O pesquisador pontua que é preciso analisar o sentido da palavra “independência”. “Ela define a passagem à maioridade. O conceito caracteriza, em tese, a condição de soberania econômica, política e cultural pela qual o sujeito coletivo detém os comandos de sua autodeterminação e se opõe a quaisquer formas de sujeição”, explica. “E aí, tem a pergunta capital: obtivemos a nossa soberania econômica, política e cultural?”, questiona o pensador.
Para Alberto Rostand Lanverly, escritor e presidente da Academia Alagoana de Letras (AAL), que realizou um seminário no dia 1º de setembro para falar justamente sobre os ideais da Independência, o bicentenário vem renovar provocações que o grito do Ipiranga apresentou ao Brasil.
“O que seria o ideal de independência? O cidadão nasce em uma redoma com pequenas fissuras. Ele nasce protegido e, por mais que tenha liberdade, ele está ali, naquele círculo. Isso é também Alagoas. Vai depender da forma com que cada um se movimenta, para que saiba fazer uso dessas fissuras que existem na redoma, no que o cerca, prende, e que pode ser o pai, a mãe, a situação, Portugal, em relação ao Brasil, Pernambuco, em termos de Alagoas, para que ele se estabeleça como independente”, inicia Lanverly.

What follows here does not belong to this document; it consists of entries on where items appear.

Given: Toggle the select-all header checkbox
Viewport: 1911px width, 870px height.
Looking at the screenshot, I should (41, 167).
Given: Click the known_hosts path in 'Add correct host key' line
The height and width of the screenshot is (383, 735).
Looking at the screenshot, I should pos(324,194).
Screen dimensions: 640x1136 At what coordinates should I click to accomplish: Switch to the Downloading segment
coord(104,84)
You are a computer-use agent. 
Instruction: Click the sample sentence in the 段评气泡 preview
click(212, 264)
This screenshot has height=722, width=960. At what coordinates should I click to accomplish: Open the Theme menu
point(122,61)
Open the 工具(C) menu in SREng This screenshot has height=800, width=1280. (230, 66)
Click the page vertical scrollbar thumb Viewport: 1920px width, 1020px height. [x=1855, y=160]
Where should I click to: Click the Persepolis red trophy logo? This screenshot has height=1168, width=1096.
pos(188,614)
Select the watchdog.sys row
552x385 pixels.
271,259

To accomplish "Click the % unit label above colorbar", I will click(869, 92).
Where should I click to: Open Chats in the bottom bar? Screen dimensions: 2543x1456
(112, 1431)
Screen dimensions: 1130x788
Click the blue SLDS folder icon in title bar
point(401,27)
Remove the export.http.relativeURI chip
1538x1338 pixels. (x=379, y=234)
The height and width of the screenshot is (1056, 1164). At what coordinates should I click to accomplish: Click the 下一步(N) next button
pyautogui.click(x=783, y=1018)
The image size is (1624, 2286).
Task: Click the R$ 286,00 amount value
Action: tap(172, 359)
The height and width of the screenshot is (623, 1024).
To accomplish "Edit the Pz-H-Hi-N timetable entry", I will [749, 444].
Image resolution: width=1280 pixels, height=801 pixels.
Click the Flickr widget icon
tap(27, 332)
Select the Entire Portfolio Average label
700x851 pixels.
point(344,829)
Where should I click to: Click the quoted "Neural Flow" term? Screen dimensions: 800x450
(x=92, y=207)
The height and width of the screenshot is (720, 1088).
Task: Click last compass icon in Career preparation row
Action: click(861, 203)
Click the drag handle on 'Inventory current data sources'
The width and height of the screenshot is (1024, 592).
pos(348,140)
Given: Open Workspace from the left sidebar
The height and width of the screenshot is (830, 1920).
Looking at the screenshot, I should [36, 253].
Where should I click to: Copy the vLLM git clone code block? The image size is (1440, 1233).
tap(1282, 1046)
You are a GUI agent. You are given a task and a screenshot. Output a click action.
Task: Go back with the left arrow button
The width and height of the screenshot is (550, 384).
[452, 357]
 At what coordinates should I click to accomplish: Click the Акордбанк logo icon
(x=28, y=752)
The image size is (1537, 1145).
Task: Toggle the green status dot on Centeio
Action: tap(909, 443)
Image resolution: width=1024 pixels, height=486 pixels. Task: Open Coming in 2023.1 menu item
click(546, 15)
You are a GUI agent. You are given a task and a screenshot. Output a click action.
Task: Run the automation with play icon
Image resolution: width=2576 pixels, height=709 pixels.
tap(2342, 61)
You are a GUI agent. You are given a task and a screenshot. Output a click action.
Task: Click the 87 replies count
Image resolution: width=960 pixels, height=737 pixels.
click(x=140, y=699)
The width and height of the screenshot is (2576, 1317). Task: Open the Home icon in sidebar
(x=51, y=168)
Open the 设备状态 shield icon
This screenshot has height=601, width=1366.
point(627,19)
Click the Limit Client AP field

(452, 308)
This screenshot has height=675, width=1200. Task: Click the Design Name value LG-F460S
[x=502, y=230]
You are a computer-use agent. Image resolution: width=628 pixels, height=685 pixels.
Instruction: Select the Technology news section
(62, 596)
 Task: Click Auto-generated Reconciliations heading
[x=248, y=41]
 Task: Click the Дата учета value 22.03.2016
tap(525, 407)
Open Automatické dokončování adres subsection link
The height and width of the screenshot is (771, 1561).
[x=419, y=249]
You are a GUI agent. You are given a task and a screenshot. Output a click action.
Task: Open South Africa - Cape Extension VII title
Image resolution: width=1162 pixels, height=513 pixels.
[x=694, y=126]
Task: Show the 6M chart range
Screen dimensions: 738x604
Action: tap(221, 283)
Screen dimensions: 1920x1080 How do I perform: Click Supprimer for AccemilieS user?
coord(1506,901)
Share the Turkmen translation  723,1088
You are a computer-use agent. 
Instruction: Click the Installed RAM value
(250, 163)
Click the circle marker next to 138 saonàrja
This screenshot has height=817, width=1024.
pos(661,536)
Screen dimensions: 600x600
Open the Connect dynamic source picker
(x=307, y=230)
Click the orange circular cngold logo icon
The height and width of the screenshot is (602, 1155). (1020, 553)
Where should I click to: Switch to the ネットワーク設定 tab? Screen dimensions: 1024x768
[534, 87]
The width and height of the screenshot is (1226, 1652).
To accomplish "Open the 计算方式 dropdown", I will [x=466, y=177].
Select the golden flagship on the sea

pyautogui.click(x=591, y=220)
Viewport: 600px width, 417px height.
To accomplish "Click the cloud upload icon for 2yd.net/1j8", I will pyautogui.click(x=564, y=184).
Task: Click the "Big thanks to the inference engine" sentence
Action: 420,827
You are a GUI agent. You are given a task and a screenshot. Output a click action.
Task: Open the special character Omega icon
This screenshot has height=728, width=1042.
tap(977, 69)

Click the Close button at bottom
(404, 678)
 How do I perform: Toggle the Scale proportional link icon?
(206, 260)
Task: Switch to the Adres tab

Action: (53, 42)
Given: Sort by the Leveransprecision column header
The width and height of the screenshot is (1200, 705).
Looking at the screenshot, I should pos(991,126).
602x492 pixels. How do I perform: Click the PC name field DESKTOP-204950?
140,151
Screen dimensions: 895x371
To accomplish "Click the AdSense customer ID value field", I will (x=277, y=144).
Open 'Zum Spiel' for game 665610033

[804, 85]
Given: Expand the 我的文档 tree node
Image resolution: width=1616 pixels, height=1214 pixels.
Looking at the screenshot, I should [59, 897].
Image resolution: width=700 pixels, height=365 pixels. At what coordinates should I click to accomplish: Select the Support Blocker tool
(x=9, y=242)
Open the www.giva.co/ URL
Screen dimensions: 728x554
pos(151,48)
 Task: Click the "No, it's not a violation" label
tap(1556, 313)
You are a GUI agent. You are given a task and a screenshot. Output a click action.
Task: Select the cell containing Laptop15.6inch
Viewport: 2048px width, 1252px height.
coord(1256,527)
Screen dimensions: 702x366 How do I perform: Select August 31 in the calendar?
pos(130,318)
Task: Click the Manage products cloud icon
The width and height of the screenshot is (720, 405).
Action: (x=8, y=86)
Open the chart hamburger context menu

“Não se trata de um raciocínio ideológico, histórico, mas algo que trago do meu coração: somos independentes quando encontramos parceria com os nossos semelhantes. Muitos dos ideais da Independência sequer chegaram a Alagoas naquele período, senão, não teríamos tanta fome, tanta pobreza, teríamos crescido de forma mais igualitária”, defende o literato.
“Aqueles que já estão fora da redoma deveriam ter em mente o objetivo de oferecer condições para que todos tenham independência. Trabalhando, tendo acesso ao conhecimento e à cultura. O que às vezes dói, em termos de Brasil e de mundo, é que a vaidade neutraliza os esforços empreendidos em busca de uma verdadeira independência”, completa Lanverly.
ALAGOAS NA HISTÓRIA
“Imaginemos Alagoas em 1822. Uma capitania recém emancipada, mergulhada no clima de tensão, de instabilidade política pela qual passava o Brasil. Organizava com dificuldade, portanto, o seu aparelhamento institucional. Com coisas simples, como a introdução da imprensa na província, uma mera tipografia, que foi negada pela corte. Numa época de difíceis comunicações, a notícia do grito do Ipiranga só chegou aqui algumas semanas depois”, narra Douglas Apratto.